[Entries supplied — start]

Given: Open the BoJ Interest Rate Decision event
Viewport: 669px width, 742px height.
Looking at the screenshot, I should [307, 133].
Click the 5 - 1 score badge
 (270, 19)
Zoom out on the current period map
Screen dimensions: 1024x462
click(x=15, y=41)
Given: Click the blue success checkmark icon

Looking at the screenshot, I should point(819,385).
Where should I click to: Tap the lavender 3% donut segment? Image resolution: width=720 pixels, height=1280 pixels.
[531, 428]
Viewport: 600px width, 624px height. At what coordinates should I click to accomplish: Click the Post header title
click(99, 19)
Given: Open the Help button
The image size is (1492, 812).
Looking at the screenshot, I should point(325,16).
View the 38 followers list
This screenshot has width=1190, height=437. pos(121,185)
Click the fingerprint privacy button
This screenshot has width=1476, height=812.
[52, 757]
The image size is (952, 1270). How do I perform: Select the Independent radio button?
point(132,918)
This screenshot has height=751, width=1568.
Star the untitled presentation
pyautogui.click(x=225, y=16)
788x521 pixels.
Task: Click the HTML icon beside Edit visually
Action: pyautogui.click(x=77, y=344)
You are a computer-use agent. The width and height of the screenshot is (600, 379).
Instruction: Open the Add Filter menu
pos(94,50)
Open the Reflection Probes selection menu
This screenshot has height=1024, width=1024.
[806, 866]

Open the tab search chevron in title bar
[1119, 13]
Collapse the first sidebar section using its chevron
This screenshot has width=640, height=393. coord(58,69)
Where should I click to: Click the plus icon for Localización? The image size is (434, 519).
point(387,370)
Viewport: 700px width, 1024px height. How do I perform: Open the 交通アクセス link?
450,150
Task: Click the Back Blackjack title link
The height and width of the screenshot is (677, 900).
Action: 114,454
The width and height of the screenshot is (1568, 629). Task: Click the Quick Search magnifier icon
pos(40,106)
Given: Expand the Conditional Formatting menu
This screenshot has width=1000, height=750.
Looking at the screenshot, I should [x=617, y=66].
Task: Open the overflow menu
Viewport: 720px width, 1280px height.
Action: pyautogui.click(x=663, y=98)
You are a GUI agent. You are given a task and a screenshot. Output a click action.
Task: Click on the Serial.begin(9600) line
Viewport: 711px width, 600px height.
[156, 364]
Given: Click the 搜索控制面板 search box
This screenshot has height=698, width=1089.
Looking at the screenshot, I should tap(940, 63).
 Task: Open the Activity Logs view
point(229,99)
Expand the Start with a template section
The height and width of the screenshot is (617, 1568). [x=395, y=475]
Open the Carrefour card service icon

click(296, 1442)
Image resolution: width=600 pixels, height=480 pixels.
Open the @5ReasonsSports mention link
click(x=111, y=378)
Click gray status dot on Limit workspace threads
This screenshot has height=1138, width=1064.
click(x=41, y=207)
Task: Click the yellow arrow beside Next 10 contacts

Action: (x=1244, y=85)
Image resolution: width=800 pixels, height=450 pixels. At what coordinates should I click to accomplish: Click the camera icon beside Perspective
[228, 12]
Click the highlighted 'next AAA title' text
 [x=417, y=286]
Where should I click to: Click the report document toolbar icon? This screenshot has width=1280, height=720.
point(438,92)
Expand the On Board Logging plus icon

[Entries supplied — finish]

◆ Problem requirements ◆
Would you quote everything above from the line containing "The width and height of the screenshot is (1568, 629)." down to the line containing "You are a GUI"? Include both of those lines and nothing else.

◆ Exercise response ◆
The width and height of the screenshot is (1568, 629). Task: Click the Quick Search magnifier icon
pos(40,106)
Given: Expand the Conditional Formatting menu
This screenshot has width=1000, height=750.
Looking at the screenshot, I should [x=617, y=66].
Task: Open the overflow menu
Viewport: 720px width, 1280px height.
Action: pyautogui.click(x=663, y=98)
You are a GUI agent. You are given a task and a screenshot. Output a click action.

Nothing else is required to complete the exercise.